The rise of autonomous lethal weapons in the early 2000s has provoked political reactions. Since 2013, states and non-governmental organisations have been engaged in discussions within the framework of the Convention on Certain Conventional Weapons, a United Nations body based in Geneva. A campaign to Stop Killer Robots was also launched by a group of NGOs, including Human Rights Watch International. But now in 2021, it has become clear that these efforts have not been particularly successful. The new arms race that has already begun makes an outright ban very unlikely; the question has therefore shifted to international regulation.
The arguments for a ban
The first argument put forward by the Stop Killer Robots campaign is dehumanisation: machines do not see us as people, but as lines of code. The second argument is algorithmic bias: facial recognition used in some automatic weapons systems favours pale faces with strong features, reproducing institutional discrimination against women and people of colour. The third argument is the difference between a human decision and a computer decision: machines do not understand the complexity of a context and the consequences of their actions can undermine the legal and social order.
Machines do not understand context or the consequences of their actions… humans must remain in control.
Therefore, humans must remain in control. There are other elements that support this, such as the issue of legal liability, or the lowering of the threshold for triggering a conflict. A drone war is a bit like a video game, potentially allowing the de-responsibilisation of parties at war. The last argument is the arms race. This race has begun, and it is precisely this race that explains the failure of the campaign to ban autonomous weapons systems.
The failure of state-to-state talks
Alongside the campaign led by NGO activists, several states have pushed for severe limitation, too – around 30 have come out in favour of a complete ban. The UN Secretary General has spoken out repeatedly on the subject, in strong terms1: “machines that have the power and discretion to kill without human intervention are politically unacceptable, morally repugnant and should be banned under international law”. But the rapid spread of these weapons systems (produced by a growing number of countries, some of which trade in them) has sidelined these discussions.

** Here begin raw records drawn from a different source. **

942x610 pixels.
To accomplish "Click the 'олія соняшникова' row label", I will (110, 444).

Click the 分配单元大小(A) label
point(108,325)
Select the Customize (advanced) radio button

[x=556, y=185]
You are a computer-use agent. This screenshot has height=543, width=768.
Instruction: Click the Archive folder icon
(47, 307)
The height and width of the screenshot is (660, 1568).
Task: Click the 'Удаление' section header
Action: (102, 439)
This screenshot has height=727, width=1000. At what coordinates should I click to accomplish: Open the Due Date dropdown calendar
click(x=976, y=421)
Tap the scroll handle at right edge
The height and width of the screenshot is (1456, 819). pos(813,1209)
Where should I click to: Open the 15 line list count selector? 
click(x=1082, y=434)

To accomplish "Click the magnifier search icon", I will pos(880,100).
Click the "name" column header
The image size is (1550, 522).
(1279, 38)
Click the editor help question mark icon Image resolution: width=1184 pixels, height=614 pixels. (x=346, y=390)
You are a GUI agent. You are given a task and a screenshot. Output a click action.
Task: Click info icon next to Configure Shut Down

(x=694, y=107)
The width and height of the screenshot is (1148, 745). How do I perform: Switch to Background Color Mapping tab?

One reason for this failure is that countries advocating an outright ban have little weight in the international arena, while the main producing and using countries are heavyweights: the US, China and Russia are permanent members of the Security Council. The prospect of a treaty was formally rejected in 2019. The US and Russia were the most hard-core objectors. China, while less vocal, is on the same side. The UK and France, the other two permanent members of the Council, have long leaned towards a ban but have nonetheless taken the industrial route of manufacturing these weapons systems.
As we have seen in the nuclear field, the political culture favoured by these powers is to limit access to these advancements to an exclusive ‘club’ of countries rather than to allow their own progress to be hindered. Yet the technologies involved in autonomous lethal weapons are largely developed in the civilian world and will become increasingly widespread. In these conditions, the major states are counting on their technological lead to avoid being caught off guard.
The attempt to ban has therefore turned into an effort to regulate. The questions asked become more technical: a precise definition of autonomy, of legal responsibility. The discourse of Human Rights Watch International, for example, has shifted: while continuing to argue for a ban, the NGO demands “the maintenance of meaningful human control over weapons systems and the use of force”. Regulation would be based on the principles of international law: the obligation to distinguish between civilians and combatants, the proportionality of means and ends, and the military necessity of the use of force. But converting these sometimes-abstract principles into technical solutions is not easy; hence the idea that some form of human control is now central to the discussions. As the technological trend is towards increasing autonomy with a greater role for AI, it is between these two poles (human control and AI decision) that the future of autonomous weapons lies.